EXERCISE DETAILS
All the entries need to be duplicated exactly, with the pictures omitted.

RECORDS FOR PROCESSING
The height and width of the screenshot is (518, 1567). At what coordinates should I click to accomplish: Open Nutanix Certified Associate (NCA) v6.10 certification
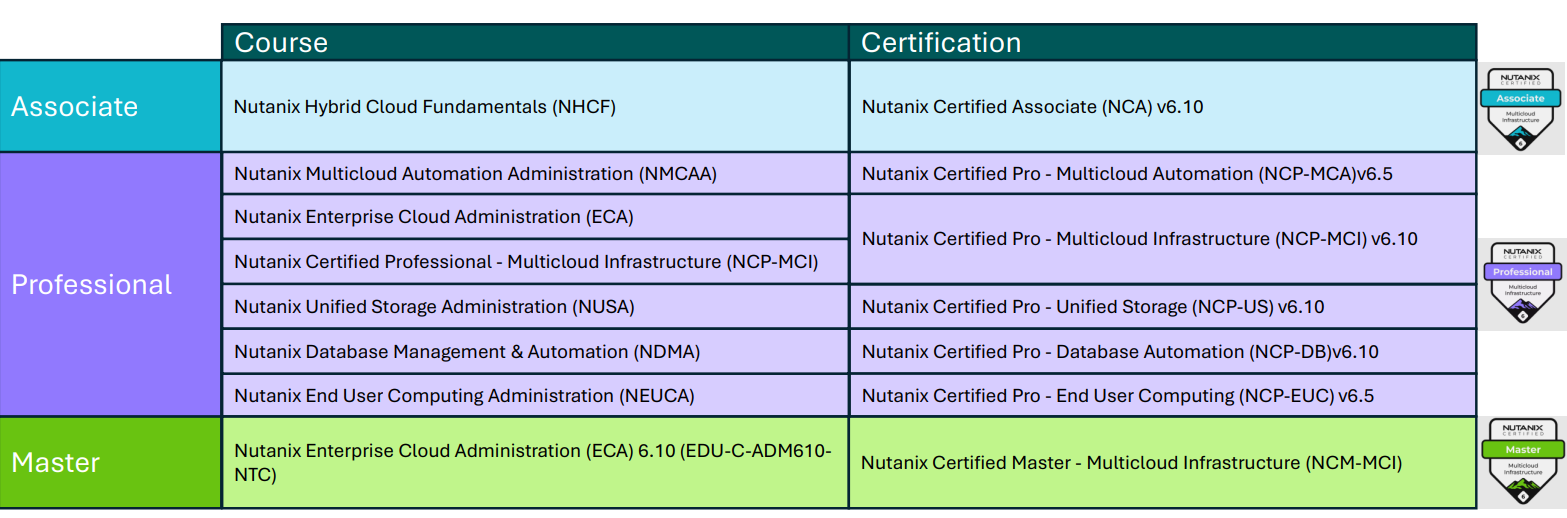[x=1032, y=106]
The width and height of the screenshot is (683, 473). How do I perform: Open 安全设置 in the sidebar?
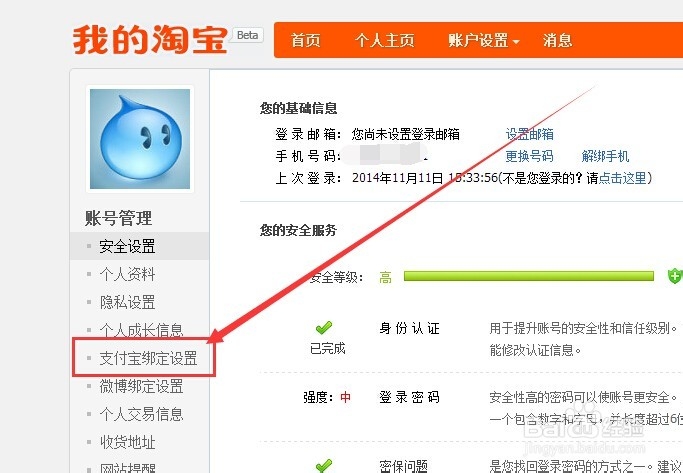point(127,247)
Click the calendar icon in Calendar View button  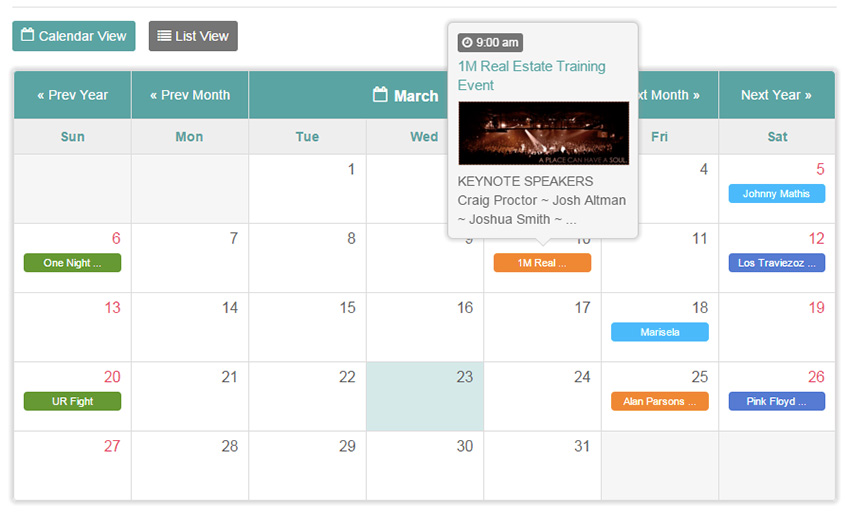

RESULT
The height and width of the screenshot is (518, 1567). At what coordinates should I click to accomplish: Open Nutanix Certified Associate (NCA) v6.10 certification
[x=1032, y=106]
The width and height of the screenshot is (683, 473). How do I perform: Open 安全设置 in the sidebar?
point(127,247)
Click the calendar icon in Calendar View button  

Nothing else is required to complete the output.